Restaurant Workers Displaced By 9/11
Jayaraman, a graduate of Yale Law School, is the director of the Food Labor Research Center at the University of California, Berkeley. She spoke on campus on October 2 about her transformation from a self-described “oblivious” restaurant patron to one who has made improving the lives of restaurant employees her life’s work.
It started in earnest, she said, with the collapse of the World Trade Center towers during the September 11, 2001 terrorist attacks, when she began helping employees of the Windows of the World restaurant, which was at the top of one of the buildings.
Many of the restaurant workers were immigrants, and Jayaraman, then a 26-year-old first-generation Indian American, saw herself in their stories. According to a chronicle of the early days of Jayaraman’s work in Rinku Sen’s book “The Accidental American”, her parents moved to the United States in search of a better life and instead found financial struggle; her father was a computer technician who was nonetheless chronically underemployed, and her mother’s income as a part-time school aide ended up being the family’s chief source of income.
Jayaraman put the political activism she learned at the Kennedy School of Government at Harvard to work helping organize the displaced Windows workers. Restaurant Opportunities United was born out of those initial meetings. The group’s first target was a restaurant launched by former Windows managers that hired several of the white ex-Windows workers but none of the immigrants or people of color, fearing that they would want to unionize. After months of public marches and private meetings, the restaurant agreed to hire a number of the former Windows workers.
With that victory, Jayaraman and her organization was sought out by other restaurant workers who felt they were deprived of wages, and won a string of settlements. It was not long before ROC felt compelled to go national.
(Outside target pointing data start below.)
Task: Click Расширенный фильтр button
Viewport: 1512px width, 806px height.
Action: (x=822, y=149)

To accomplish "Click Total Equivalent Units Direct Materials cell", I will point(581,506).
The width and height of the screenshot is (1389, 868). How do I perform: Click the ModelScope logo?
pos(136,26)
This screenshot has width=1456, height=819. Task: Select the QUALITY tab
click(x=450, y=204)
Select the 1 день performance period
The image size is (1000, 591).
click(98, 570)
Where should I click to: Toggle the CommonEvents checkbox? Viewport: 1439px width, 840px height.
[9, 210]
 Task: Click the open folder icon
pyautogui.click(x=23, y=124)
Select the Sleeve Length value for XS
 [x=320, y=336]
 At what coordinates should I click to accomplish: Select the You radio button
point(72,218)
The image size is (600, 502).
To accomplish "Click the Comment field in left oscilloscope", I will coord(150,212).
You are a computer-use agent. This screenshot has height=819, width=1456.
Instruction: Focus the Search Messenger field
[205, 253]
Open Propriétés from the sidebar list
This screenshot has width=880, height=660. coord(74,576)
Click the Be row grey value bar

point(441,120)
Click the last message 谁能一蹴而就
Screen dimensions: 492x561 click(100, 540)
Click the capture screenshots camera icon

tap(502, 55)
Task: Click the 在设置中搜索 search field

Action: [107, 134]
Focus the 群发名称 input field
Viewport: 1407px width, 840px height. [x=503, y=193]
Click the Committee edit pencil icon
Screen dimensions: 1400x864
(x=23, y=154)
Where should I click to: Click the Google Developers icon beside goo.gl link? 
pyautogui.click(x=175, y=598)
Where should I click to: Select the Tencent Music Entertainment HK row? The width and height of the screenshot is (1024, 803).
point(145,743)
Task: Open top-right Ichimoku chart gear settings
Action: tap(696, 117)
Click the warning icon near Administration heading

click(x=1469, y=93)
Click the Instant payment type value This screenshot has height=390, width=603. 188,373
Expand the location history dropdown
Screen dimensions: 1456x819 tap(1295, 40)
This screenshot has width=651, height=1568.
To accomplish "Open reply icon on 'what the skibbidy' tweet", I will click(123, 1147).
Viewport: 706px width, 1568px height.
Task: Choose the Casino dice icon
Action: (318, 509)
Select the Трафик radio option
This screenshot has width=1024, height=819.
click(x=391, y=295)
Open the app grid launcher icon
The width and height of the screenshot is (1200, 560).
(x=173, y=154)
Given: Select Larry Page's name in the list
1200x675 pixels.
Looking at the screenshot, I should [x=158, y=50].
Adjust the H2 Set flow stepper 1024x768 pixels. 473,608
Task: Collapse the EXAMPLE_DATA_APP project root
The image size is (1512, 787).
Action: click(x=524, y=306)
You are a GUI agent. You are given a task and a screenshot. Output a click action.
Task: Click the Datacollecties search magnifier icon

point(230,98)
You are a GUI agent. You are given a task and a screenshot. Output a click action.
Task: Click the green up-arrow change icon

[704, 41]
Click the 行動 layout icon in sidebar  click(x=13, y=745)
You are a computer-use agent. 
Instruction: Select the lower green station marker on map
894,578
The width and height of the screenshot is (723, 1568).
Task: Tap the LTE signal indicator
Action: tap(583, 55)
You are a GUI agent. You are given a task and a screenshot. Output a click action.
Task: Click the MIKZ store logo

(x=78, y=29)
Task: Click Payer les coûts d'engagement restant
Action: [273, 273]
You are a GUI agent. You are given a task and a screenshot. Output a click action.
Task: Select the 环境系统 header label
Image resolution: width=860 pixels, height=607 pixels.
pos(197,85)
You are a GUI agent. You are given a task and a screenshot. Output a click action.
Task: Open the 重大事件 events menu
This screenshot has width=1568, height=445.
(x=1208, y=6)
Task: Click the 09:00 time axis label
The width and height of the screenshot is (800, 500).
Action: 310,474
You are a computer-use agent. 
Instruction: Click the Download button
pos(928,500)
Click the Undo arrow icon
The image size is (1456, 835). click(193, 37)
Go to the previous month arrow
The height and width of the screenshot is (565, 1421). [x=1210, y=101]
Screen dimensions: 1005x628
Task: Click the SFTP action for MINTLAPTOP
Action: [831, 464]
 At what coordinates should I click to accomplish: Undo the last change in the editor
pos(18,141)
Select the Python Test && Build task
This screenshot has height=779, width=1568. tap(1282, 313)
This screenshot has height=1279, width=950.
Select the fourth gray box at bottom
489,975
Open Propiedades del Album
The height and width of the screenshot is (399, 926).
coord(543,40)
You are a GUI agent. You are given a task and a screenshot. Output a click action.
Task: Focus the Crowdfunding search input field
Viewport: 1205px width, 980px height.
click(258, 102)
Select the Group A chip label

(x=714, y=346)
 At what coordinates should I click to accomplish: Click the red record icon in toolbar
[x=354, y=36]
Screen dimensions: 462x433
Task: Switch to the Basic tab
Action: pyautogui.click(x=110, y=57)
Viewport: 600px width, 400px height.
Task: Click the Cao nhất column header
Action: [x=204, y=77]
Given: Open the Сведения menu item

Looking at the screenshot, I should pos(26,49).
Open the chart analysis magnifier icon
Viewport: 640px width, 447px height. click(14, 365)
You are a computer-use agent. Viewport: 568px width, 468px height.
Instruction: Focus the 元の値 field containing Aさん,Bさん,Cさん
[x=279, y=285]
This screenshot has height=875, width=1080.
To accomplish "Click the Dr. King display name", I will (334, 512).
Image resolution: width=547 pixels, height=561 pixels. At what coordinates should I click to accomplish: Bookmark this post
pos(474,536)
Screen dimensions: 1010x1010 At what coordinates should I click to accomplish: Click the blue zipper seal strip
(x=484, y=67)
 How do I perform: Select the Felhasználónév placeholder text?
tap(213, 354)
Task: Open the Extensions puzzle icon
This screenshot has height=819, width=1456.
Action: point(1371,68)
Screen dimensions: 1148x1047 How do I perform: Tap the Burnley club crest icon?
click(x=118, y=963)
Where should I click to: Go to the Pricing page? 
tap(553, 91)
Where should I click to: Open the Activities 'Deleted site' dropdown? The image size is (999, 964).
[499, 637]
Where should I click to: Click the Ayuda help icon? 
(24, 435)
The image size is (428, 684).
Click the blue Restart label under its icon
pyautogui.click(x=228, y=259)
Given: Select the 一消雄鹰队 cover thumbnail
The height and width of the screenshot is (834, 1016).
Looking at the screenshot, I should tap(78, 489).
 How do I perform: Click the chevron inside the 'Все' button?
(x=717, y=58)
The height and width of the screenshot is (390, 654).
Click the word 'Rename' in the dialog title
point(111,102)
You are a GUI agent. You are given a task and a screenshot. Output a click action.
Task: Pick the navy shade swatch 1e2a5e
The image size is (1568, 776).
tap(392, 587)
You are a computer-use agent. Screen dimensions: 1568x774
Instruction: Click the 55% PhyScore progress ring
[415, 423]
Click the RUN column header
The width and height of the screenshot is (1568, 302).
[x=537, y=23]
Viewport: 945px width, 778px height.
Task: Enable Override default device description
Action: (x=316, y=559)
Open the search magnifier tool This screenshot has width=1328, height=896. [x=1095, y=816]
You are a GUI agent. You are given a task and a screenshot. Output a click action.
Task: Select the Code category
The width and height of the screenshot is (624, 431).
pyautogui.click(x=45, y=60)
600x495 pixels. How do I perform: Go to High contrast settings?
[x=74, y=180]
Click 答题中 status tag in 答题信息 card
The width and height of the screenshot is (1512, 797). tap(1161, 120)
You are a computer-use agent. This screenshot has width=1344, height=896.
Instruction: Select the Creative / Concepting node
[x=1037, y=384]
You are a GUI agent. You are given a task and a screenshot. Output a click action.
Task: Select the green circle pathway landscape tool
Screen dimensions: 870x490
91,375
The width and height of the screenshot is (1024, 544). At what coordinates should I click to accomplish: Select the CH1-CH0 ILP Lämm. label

Now with 13,000 members in 32 cities, ROC United has won $10 million in settlements against high-profile restaurants targeted for such abuses as not paying workers the wages they were owed.
Tyranny Of The Tipped Wage
In the 42 states that still have a lower tipped minimum wage, employers are supposed to give workers the difference between the tipped wage and the federal minimum wage (or, in a few states, a higher state minimum wage) if they don’t receive at least that much in tips. Restaurants are also covered by overtime laws. But, as Jayaraman repeatedly points out, workers are frequently stiffed. The results of Labor Department investigations back her up: As Mother Jones reported, “Between 2010 and 2012, the Wage and Hour Division of the Department of Labor conducted nearly 9,000 investigations in the restaurant industry, and discovered that 83.8 percent had some kind of wage and hour violation.”
Dependence on tips also leaves restaurant workers more susceptible to sexual harassment from both customers and restaurant managers, and more vulnerable to racial and gender discrimination. Jayaraman’s latest book, “Behind the Kitchen Door,” exposes the ugly underside of the restaurant industry’s treatment of low-wage workers and makes the case for a workers’ movement to transform the industry.
To help encourage that transformation, ROC United created The Welcome Table to “support great restaurants that treat people and the environment well throughout the food system.” The organization also has a guide and a smartphone app that highlights “high road” restaurants that pay workers a living wage and enables consumers to send a critical message to restaurants that do not.
Jayaraman told her listeners at Berkeley that the fight for low-wage workers is more than a fight over wages and benefits. “Are we a nation that is going to roll over and let corporations control our democracy and our economy, and even our bodies as women? Is this what we’re going to accept as a nation?”
Jayaraman has made it her life’s work to deliver a clear, resounding “no.” She has built an organization that is empowering people at the bottom of the economic ladder and showing an industry how it can transform itself into one in which workers as well as customers are well served.